Vendredi 25 juin dernier, en fin de la session parlementaire, le gouvernement canadien a déposé in-extremis le Rapport annuel en vertu de l’Accord de libre-échange entre le Canada et la République de Colombie.

Ce rapport est déposé alors que la Colombie connaît des mobilisations sans précédent depuis le 28 avril, plongeant le pays dans une crise marquée par la violence et la répression d'État.

Grève et répression

À ce jour, en deux mois de mobilisation, 4697 cas de violences policières, 2005 détentions arbitraires, 1 617 cas d'agressions physiques, plus de 80 homicides, dont 44 aurait été perpétrés par les forces de l’ordre, s'ajoutent aux 28 cas de violence sexuelle signalés.

La grève s’opposait d'abord à une possible augmentation de la taxe sur les produits de base de 5% à 19%. Elle s’est graduellement transformée en mécontentement populaire généralisé dans ce pays où 42,5% de la population vit en situation de pauvreté.

Plutôt que de chercher des solutions sociales à la crise, le gouvernement d’Ivan Duque a militarisé le pays. Le 28 mai, le gouvernement a émis le décret 575 déployant l'armée dans 13 villes pour démanteler les blocages des grévistes.

Responsabilité canadienne

L'inaction du Canada face aux violations de droits humains perpétrées à l’encontre de la population colombienne a été décriée par plusieurs secteurs de la société. Le 22 juin, une large coalition se rassemblait sur la colline parlementaire à Ottawa pour demander à Justin Trudeau de sortir de son mutisme.

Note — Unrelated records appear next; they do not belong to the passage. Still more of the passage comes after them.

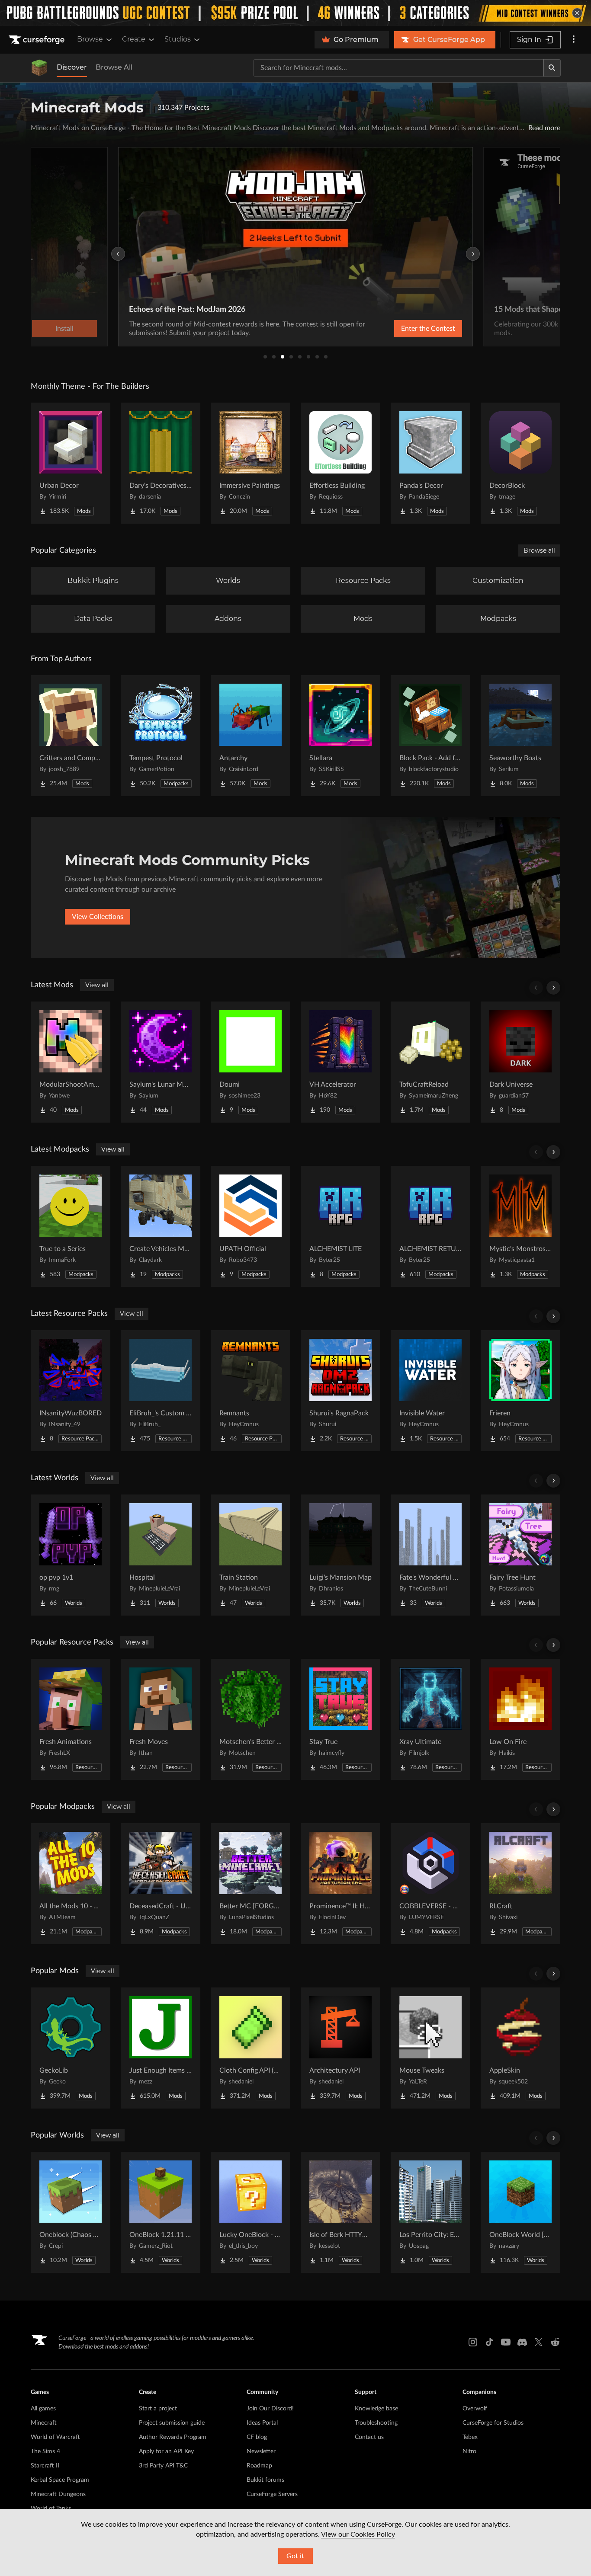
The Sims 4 (45, 2451)
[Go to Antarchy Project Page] (250, 735)
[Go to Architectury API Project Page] (340, 2048)
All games (43, 2409)
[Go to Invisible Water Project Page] (430, 1390)
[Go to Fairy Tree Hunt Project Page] (520, 1555)
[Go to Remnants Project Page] (250, 1390)
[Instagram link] (473, 2342)
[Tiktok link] (489, 2342)
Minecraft (44, 2423)
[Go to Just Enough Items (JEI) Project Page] (160, 2048)
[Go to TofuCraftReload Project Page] (430, 1062)
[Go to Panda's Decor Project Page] (430, 463)
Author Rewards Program (172, 2437)
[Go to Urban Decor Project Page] (70, 463)
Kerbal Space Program (60, 2480)
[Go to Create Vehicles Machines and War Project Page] (160, 1226)
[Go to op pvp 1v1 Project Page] (70, 1555)
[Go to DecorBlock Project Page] (520, 463)
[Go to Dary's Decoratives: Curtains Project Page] (160, 463)
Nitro (469, 2451)
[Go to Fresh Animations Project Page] (70, 1719)
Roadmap (259, 2466)
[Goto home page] (38, 39)
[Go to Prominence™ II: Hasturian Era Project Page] (340, 1883)
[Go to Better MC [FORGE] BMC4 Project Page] (250, 1883)
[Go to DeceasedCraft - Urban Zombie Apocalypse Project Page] (160, 1883)
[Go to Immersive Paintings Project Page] (250, 463)
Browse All (114, 67)
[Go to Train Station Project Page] (250, 1555)
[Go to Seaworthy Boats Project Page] (520, 735)
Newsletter (261, 2451)
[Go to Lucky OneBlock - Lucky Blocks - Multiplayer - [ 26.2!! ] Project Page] (250, 2212)
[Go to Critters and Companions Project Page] (70, 735)
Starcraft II (45, 2466)
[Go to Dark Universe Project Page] (520, 1062)
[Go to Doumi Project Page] (250, 1062)
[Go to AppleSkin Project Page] (520, 2048)
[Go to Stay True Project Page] (340, 1719)
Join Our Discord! (270, 2409)
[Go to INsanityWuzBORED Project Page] (70, 1390)
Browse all (539, 550)
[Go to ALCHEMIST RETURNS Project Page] (430, 1226)
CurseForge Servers (272, 2494)
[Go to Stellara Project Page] (340, 735)
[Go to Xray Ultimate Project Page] (430, 1719)
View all (97, 985)
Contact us (369, 2437)
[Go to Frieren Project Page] (520, 1390)
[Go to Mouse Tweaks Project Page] (430, 2048)
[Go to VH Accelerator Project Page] (340, 1062)
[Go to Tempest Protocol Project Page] (160, 735)
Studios (177, 39)
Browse (90, 39)
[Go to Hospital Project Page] (160, 1555)
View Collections (97, 916)
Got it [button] (295, 2556)
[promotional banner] (295, 13)
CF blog (257, 2437)
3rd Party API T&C (163, 2466)
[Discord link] (522, 2342)
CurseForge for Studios (493, 2423)
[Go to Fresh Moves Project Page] (160, 1719)
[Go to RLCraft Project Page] (520, 1883)
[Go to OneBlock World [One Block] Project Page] (520, 2212)
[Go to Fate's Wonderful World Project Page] (430, 1555)
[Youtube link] (506, 2342)
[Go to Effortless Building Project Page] (340, 463)
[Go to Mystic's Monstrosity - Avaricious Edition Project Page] (520, 1226)
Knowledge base (376, 2409)
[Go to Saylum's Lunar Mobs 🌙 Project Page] (160, 1062)
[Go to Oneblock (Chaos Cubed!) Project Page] (70, 2212)
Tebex (470, 2437)
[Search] (552, 68)
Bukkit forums (265, 2480)
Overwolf (475, 2409)
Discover (72, 67)
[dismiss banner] (577, 13)
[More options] (573, 39)
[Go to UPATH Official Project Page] (250, 1226)
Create (133, 39)
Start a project (158, 2409)
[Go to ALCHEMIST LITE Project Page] (340, 1226)
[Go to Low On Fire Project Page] (520, 1719)
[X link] (538, 2342)
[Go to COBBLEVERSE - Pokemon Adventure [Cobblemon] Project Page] (430, 1883)
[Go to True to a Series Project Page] (70, 1226)
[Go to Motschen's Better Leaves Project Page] (250, 1719)
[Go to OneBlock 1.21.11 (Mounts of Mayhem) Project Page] (160, 2212)
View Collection (405, 328)
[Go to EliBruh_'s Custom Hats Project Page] (160, 1390)
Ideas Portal (262, 2423)
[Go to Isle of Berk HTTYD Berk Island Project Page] (340, 2212)
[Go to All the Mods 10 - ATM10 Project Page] (70, 1883)
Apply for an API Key (166, 2451)
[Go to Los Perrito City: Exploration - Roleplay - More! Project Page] (430, 2212)
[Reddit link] (555, 2342)
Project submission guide (172, 2423)
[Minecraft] (39, 68)
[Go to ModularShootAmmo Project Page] (70, 1062)
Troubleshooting (376, 2423)
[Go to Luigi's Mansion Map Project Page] (340, 1555)
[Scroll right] (553, 988)
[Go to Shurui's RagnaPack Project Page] (340, 1390)
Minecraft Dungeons (58, 2494)
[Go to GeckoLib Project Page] (70, 2048)
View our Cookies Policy (358, 2534)
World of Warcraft (55, 2437)
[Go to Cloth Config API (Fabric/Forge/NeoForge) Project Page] (250, 2048)
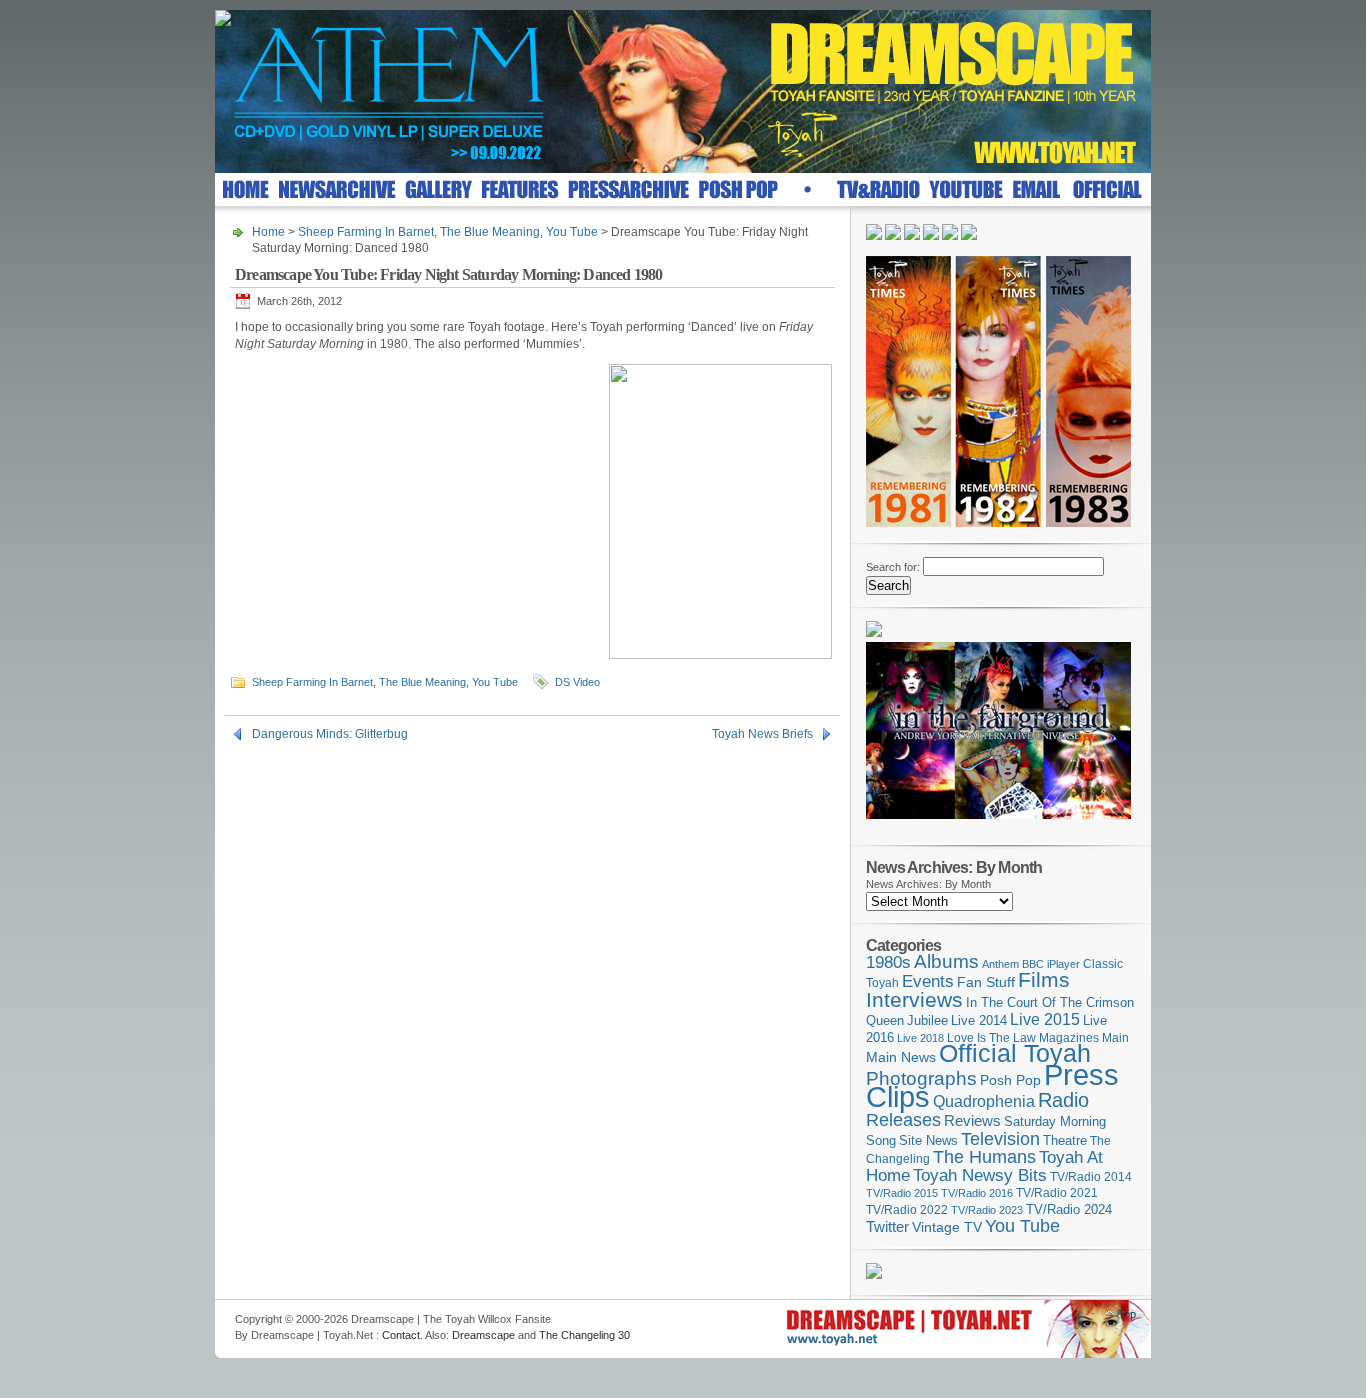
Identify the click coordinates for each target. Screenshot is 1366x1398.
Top (1127, 1314)
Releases (903, 1119)
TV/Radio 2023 (987, 1210)
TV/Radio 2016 (977, 1193)
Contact (401, 1335)
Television (1000, 1138)
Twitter (887, 1226)
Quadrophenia (984, 1101)
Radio (1063, 1100)
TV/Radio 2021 (1057, 1193)
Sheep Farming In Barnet (366, 232)
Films (1044, 979)
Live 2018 (920, 1038)
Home (268, 232)
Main (1115, 1038)
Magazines (1069, 1038)
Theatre (1065, 1140)
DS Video (577, 682)
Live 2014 (979, 1020)
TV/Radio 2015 (902, 1193)
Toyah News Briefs (762, 734)
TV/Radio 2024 (1069, 1210)
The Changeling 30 (584, 1335)
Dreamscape (483, 1335)
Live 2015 (1045, 1019)
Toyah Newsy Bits (980, 1175)
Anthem (1000, 964)
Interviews (914, 999)
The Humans (984, 1157)
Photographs (921, 1078)
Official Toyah (1015, 1053)
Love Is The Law (991, 1038)
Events (928, 981)
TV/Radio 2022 (907, 1210)
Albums (946, 961)
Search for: (893, 567)
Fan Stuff (986, 982)
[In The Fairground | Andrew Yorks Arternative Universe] (998, 825)
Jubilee (927, 1020)
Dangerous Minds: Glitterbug (330, 734)
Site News (928, 1141)
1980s (888, 962)
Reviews (972, 1120)
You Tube (572, 232)
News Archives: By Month (928, 884)
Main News (901, 1057)
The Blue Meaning (490, 232)
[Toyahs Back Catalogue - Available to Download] (874, 1275)
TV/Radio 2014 (1091, 1177)
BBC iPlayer (1051, 964)
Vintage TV (947, 1227)
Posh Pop (1010, 1080)
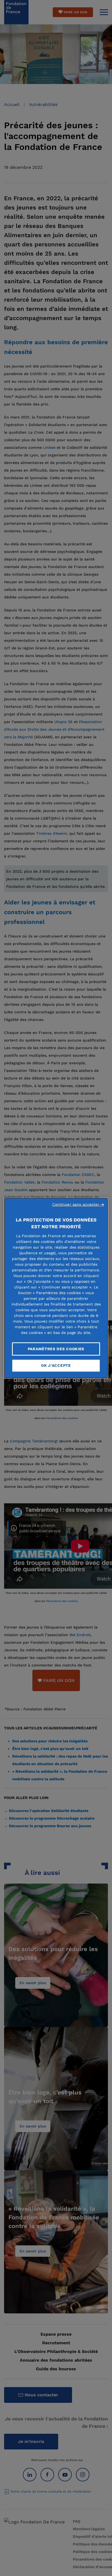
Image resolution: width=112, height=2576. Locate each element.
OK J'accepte (56, 1365)
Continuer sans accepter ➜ (78, 1204)
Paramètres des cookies (56, 1348)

L'étroite relation diplomatique et commerciale entre le Canada et la Colombie s'illustre par l'accord bilatéral de libre-échange en vigueur depuis 2011. L'accord signé avec le gouvernement de l'ancien président Uribe, accusé aujourd'hui pour ces liens avec les structures paramilitaires, a été décrié à l'époque. C'est d'ailleurs suite aux pressions de la société civile qu'une clause sur le respect des droits humains a été ajoutée, incluant la présentation de rapports annuels sur le sujet. C'est ce rapport qui a été déposé en soirée le 25 juin. Bien qu'il couvre la période 2020, le gouvernement canadien a manqué là une bonne occasion de se prononcer.

Alors que le Haut-Commissaire des Nations Unies aux droits humains et la Commission interaméricaine des droits humains ont émis de graves préoccupations sur la légalité et la proportionnalité de la réponse de l'État aux manifestations, la seule déclaration du Canada sur la crise en Colombie, n'a été exprimée que timidement par le ministre des Affaires étrangères Marc Garneau, le 9 mai dernier.

Le Canada a assisté en 2016 à la signature de l'accord de paix entre l'État colombien et la guérilla des FARC, en s'engageant à appuyer sa mise en œuvre. Pourtant le gouvernement Duque ne respecte pas l'accord de paix. Depuis sa signature, les groupes de défense des droits de la personne ont signalé plus de 1 100 assassinats de leaders sociaux. Seulement depuis le début de 2021, 28 massacres ont été documentés. Cependant, le rapport 2020 du Canada sur l'ALECC ignore que le gouvernent actuel a fait ouvertement campagne contre cet accord de paix, n'en respecte pas les principes et a suspendu unilatéralement les négociations avec la guérilla de l'ELN, en violations des protocoles internationaux. Le rapport constate simplement que : "Néanmoins, la mise en œuvre du processus de paix pose toujours son lot de défis depuis la signature de l’accord de paix, il y a quatre ans et demi". Un euphémisme irresponsable.

Dans ce rapport, il est incroyable de voir l'absence de mention des accusations graves contre des entreprises canadiennes en Colombie, ou le fait que celles-ci utilisent l'ALECC afin de poursuivre le gouvernement colombien lorsqu'elles considèrent avoir été lésées par l'application d'une législation environnementale restreignant leurs activités.

Plusieurs entreprises minières et pétrolières basée au Canada ont été dénoncées par les organisations sociales colombiennes pour leur complicité dans des violations de droits humains. Un cas emblématique est celui de l’entreprise Gran Tierra Energy, basée à Calgary, qui exploite des champs pétrolifères dans le département du Putumayo. Récemment, dans le cadre de la grève nationale, Jordany Estrella, un jeune paysan participant aux manifestations qui bloquaient l’accès au champ pétrolifère Costayaco 10 pour dénoncer le piètre bilan environnemental de cette entreprise, est mort suite aux tirs de la police. La police et les militaires protègent les investissements étrangers en vertu de contrat signés avec les multinationales.

Le Canada est également très actif dans le domaine de la vente d’armes à la Colombie. Affaires mondiales Canada a d’ailleurs affirmé en 2014 avoir exporté pour près de 45 millions de « matériel militaire » en Colombie.

La responsabilité du Canada et de ses entreprises en Colombie est claire. M. Trudeau, nous vous posons la question : le Canada abandonnera-t-il la population colombienne au nom de ses intérêts économiques?